■ Problem requirements
Repeat the material below. Keep every line exactly as written.
^^^^
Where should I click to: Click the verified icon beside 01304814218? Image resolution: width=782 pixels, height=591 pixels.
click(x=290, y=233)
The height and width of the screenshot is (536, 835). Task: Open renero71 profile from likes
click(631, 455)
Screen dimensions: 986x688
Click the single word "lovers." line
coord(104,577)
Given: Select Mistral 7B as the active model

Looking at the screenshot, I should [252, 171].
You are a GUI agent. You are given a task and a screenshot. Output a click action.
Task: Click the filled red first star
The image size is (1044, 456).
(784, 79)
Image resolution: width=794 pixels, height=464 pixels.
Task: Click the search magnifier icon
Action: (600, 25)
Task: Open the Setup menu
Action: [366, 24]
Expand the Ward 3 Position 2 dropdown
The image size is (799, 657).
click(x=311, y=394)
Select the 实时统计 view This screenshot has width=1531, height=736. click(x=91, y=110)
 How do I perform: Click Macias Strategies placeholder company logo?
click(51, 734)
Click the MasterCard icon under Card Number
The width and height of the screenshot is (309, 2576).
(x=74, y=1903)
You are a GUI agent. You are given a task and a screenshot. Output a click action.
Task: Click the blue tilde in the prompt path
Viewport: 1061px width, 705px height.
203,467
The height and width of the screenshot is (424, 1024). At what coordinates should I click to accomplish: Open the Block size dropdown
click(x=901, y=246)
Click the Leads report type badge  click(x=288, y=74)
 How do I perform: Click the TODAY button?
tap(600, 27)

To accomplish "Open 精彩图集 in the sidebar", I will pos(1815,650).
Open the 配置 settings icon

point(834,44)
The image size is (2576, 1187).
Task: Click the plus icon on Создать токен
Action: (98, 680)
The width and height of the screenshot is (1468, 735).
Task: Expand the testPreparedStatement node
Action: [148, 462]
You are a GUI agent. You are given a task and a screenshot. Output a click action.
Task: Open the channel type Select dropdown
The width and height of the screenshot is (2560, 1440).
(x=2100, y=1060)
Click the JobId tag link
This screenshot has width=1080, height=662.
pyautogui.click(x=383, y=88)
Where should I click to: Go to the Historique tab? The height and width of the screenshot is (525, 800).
^^^^
■ Answer to this task
Where should I click to: Click the verified icon beside 01304814218? Image resolution: width=782 pixels, height=591 pixels.
click(x=290, y=233)
The height and width of the screenshot is (536, 835). Task: Open renero71 profile from likes
click(631, 455)
Screen dimensions: 986x688
Click the single word "lovers." line
coord(104,577)
Given: Select Mistral 7B as the active model

Looking at the screenshot, I should [252, 171].
You are a GUI agent. You are given a task and a screenshot. Output a click action.
Task: Click the filled red first star
The image size is (1044, 456).
(784, 79)
Image resolution: width=794 pixels, height=464 pixels.
Task: Click the search magnifier icon
Action: (600, 25)
Task: Open the Setup menu
Action: [366, 24]
Expand the Ward 3 Position 2 dropdown
The image size is (799, 657).
click(x=311, y=394)
Select the 实时统计 view This screenshot has width=1531, height=736. click(x=91, y=110)
 How do I perform: Click Macias Strategies placeholder company logo?
click(51, 734)
Click the MasterCard icon under Card Number
The width and height of the screenshot is (309, 2576).
(x=74, y=1903)
You are a GUI agent. You are given a task and a screenshot. Output a click action.
Task: Click the blue tilde in the prompt path
Viewport: 1061px width, 705px height.
203,467
The height and width of the screenshot is (424, 1024). At what coordinates should I click to accomplish: Open the Block size dropdown
click(x=901, y=246)
Click the Leads report type badge  click(x=288, y=74)
 How do I perform: Click the TODAY button?
tap(600, 27)

To accomplish "Open 精彩图集 in the sidebar", I will pos(1815,650).
Open the 配置 settings icon

point(834,44)
The image size is (2576, 1187).
Task: Click the plus icon on Создать токен
Action: (98, 680)
The width and height of the screenshot is (1468, 735).
Task: Expand the testPreparedStatement node
Action: [148, 462]
You are a GUI agent. You are given a task and a screenshot. Output a click action.
Task: Open the channel type Select dropdown
The width and height of the screenshot is (2560, 1440).
(x=2100, y=1060)
Click the JobId tag link
This screenshot has width=1080, height=662.
pyautogui.click(x=383, y=88)
Where should I click to: Go to the Historique tab? The height and width of the screenshot is (525, 800).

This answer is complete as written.